Tongren : Tibet – without going to Tibet
There are so many of them I’ve inadvertently slipped into a slight mediation, walking along the wall of Tibetan Prayer wheels, circumbobulating around the temple clockwise, spinning the wheels clockwise, always clockwise. It’s said you good karma for this, if that’s true, I’ve gained a lot today! I move along the wall behind some local Tibetans who turn and smile at the lone foreigner following them along the line and continue to spin the wheels. I like it here, Tongren, Tibet without actually going to Tibet.
I would have liked to visit Tibet on this trip, but the permit fee is so high, most backpackers on a budget like me just simply can’t afford it. Couple that with what I’ve heard about having to stay with a guide and being quite restricted with what you see, it hardly seemed worth it. There is another way though!
Not all of Tibet is technically in the province of Tibet. Much of Northern Sichuan as well as Qinghai and Gansu Provinces sit on the edge of the Tibetan plateau and are inhabited by Tibetan people. You won’t get to see the Potala Palace, but there are still quite a few significant Tibetan monasteries and beautiful mountain views to give you a taste of Tibet without the permit hassle.
Tongren is a village in Qinghai province, China about 4 hours bus ride from the provincial capital of Xining. The first delightful thing about visiting Tongren is the bus ride there. Once your out of the city the road starts to wind through amazing mountain pathways taking in lakes and if the weather is clear the peaks of the Tibetan mountain ranges rising up in the background. Small monasteries and colourful prayer flags dot the road and giant painted Buddhas adorn the rock faces, it’s almost worth going just for the journey alone.
Tongren is dusty but quaint little town. The population is made up mostly of ethnic Tibetans and the Muslim Hui, with both cultures equally prominent throughout the town. The main feature of the town is the beautiful, and quite large Longwu monastery. Like a lot of monasteries and cultural sites of China it was destroyed during the cultural revolution and rebuilt in the 1980′s. I don’t want to go to much into the politics of the whole thing in a travel blog, I will just say it is a positive move that many of the destroyed sites are being rebuilt.
Tongren is also a famous centre of the Buddhist art form of Thangka painting. Thangka art normally represents Buddhist deities or Mandalas painted on silk. Actual gold is often used in the paintings. I’ve been in love personally with Thangka art since I first discovered it in Nepal about 7 years ago, so it was amazing to see so many artists in one place working on so many amazing pieces. Just wander the streets of Tongren and you will find many spots to stop and watch these fascinating works being created.

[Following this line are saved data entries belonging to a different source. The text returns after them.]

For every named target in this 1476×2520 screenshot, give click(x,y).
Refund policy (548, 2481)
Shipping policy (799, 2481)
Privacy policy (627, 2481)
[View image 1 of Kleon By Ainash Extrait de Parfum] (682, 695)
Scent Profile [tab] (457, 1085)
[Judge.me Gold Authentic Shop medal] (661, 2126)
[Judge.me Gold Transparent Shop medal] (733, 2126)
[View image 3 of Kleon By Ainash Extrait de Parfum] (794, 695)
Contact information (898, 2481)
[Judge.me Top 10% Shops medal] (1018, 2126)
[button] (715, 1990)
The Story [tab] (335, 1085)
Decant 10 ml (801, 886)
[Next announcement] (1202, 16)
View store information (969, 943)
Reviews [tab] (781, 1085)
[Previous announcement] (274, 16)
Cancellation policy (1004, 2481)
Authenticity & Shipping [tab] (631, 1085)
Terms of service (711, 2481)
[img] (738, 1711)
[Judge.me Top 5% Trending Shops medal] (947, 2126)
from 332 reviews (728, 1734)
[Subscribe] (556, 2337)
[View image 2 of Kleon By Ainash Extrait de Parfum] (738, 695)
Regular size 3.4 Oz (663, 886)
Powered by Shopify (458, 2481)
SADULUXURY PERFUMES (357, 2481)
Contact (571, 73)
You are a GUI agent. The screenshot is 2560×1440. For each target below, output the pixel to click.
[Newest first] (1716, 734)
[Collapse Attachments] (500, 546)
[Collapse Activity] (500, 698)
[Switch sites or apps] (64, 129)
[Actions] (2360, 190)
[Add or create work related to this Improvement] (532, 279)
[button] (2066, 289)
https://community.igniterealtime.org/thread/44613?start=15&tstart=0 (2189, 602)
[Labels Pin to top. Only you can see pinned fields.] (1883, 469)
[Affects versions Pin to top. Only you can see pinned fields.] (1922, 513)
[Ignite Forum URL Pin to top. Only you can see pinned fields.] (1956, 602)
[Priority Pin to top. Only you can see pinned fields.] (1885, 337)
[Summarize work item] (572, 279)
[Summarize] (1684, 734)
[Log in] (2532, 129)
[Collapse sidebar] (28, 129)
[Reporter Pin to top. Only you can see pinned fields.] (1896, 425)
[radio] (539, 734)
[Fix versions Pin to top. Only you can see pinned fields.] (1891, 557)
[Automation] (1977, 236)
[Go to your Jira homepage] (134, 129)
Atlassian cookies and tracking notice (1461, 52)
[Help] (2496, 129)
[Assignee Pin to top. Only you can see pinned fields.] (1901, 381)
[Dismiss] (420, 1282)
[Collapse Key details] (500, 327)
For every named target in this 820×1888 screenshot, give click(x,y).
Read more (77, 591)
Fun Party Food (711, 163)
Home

There are many other villages to visit in the Qinghai/Gansu areas to give you a taste of Tibet. I would loved to have had more time to explore the area, but due to an issue with local ATM’s (see ‘things to consider’ below) and a time constraint to get to the Kyrgyzstan border it will have to wait for another trip.
Things to consider
The need to take cash with you
I didn’t take a lot of cash with me. I have found in general in China that the most reliable ATM’s are the ICBC ones. Tongren did not have an ICBC ATM, in fact Tongren did not have a single ATM that would work with any of my cards. The upshot of this was I couldn’t continue on with my journey as planned, as I couldn’t risk the same thing happening in the next town and being stuck without money and not being able to get back. Take plenty of cash with you when leaving major cities
Take a Chinese Language Guide
No one is going speak English. If you want to be understood you will need a Chinese phrase book, or app on your smartphone/tablet. I cannot stress enough how many times this has saved me from complete despair. Communications is the hardest thing I’ve found about travelling through China, and the further away from the cities you get the harder it becomes
The Tibetan issue
I’ve read many times on various forums that these towns are ‘closed’ or hotels won’t take foreigners. From being in the area, this was not my experience at all. It’s probably worth checking, especially around times of Tibetan New Year in March, but generally I think most of that information is quite outdated. When the bus went through one army checkpoint my ID wasn’t even required, so there seems to be no current issues or restrictions on visiting Tibetan towns.
Should you go?
Absolutely! It’s been one of my favourite areas of China so far. Tongren was a delightful town and the area was full of the cleanest air I’ve breathed in China. Scattered with many historic sites and Tibetan towns, I think it’s a great alternative to visiting Tibet itself.